• [EXERCISE BRIEF]: For the material below, state how many lines have the word "plus" in them, with no other words.

════════════════

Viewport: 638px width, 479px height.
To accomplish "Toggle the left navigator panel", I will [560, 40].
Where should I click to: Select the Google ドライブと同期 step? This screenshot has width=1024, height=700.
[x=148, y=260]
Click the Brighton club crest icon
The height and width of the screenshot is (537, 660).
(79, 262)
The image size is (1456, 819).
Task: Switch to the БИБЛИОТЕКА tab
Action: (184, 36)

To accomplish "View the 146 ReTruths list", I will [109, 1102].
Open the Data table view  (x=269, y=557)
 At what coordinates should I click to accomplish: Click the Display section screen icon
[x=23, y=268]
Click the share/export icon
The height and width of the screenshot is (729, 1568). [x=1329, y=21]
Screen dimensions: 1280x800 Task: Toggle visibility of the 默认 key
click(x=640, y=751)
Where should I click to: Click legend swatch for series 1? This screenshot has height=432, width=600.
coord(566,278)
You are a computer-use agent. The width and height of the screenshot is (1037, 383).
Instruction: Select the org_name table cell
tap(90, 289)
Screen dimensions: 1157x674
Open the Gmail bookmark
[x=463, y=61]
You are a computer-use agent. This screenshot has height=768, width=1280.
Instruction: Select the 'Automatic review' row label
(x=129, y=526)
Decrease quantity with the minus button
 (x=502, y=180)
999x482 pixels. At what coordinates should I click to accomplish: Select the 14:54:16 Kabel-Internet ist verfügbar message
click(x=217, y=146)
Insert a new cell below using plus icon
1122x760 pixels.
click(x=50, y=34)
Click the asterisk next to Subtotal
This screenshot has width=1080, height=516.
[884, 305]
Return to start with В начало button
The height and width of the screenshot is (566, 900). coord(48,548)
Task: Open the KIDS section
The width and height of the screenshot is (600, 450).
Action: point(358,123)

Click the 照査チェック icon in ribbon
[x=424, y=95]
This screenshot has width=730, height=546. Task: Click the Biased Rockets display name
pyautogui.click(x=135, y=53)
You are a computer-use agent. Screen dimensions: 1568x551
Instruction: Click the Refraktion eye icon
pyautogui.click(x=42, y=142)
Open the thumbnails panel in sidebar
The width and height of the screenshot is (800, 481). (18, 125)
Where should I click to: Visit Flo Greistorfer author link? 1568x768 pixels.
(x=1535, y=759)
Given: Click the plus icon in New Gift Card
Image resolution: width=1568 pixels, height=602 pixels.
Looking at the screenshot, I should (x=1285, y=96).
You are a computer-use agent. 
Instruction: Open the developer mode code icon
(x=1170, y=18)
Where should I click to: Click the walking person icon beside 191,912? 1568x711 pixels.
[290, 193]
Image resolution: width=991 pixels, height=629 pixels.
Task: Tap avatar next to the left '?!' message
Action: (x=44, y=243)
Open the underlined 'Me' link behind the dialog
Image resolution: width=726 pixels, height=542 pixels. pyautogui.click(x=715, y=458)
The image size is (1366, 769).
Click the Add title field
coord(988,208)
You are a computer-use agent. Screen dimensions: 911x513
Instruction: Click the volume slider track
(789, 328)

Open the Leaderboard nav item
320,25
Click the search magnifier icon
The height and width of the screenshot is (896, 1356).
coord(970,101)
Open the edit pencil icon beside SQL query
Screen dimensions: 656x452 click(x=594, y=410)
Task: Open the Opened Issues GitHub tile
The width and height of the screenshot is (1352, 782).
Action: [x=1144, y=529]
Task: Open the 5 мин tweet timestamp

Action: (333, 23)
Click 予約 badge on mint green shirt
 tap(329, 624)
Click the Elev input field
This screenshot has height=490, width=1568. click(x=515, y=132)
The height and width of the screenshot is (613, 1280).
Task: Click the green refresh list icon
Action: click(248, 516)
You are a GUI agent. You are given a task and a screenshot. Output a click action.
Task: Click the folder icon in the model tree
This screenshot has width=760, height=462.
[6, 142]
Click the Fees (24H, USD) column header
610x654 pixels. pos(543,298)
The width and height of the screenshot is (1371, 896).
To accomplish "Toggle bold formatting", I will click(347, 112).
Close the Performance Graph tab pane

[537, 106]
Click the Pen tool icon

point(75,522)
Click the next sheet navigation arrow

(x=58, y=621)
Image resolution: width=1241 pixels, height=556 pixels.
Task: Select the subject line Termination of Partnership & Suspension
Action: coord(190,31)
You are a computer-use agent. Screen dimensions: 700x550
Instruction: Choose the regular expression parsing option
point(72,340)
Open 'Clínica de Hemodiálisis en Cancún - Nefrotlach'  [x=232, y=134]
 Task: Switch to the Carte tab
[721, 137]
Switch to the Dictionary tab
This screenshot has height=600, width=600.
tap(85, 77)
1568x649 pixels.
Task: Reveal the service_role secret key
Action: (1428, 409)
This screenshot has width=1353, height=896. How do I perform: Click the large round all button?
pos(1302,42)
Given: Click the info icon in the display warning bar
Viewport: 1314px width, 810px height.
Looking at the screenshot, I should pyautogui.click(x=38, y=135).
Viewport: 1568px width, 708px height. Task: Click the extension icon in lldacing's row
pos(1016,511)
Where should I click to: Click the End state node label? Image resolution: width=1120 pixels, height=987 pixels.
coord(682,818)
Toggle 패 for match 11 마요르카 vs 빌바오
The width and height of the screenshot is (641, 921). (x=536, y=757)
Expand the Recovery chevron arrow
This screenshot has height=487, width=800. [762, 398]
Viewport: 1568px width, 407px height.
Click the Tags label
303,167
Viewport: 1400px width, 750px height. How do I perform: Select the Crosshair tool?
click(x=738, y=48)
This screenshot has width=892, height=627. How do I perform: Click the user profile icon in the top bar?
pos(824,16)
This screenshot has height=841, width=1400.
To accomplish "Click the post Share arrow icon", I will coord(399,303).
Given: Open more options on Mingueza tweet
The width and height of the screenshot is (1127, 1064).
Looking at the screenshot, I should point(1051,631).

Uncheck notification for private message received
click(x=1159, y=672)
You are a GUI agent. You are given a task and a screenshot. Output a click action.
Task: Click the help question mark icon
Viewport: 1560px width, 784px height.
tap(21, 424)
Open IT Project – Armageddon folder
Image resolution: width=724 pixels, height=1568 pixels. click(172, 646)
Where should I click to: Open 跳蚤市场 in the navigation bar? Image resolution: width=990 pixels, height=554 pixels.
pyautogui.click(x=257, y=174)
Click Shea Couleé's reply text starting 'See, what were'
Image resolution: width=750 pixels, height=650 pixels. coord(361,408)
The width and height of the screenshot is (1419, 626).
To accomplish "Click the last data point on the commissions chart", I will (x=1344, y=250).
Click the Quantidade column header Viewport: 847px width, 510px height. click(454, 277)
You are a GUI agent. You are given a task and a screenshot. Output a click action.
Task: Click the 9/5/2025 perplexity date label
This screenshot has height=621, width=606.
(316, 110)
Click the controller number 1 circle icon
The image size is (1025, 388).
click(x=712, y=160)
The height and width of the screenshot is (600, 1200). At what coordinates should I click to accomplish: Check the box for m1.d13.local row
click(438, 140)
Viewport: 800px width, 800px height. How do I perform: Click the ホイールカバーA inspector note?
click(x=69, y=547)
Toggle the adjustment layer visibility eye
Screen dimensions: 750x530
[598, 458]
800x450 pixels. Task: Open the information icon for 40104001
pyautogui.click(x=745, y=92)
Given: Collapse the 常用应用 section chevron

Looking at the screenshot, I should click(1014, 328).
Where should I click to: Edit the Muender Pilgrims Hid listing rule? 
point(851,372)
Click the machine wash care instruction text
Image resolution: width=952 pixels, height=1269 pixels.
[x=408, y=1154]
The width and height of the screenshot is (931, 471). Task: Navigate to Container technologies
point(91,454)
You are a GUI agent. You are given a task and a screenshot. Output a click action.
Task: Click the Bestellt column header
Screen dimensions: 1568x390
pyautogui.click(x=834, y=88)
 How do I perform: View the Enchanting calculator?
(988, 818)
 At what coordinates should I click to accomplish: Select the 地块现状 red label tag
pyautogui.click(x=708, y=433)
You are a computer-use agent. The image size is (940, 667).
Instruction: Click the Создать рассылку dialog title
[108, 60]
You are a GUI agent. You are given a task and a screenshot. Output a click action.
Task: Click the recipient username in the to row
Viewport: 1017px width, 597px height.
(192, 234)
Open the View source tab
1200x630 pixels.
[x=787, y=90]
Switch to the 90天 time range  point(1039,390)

════════════════

• [RESULT FOR THIS EXERCISE]: 2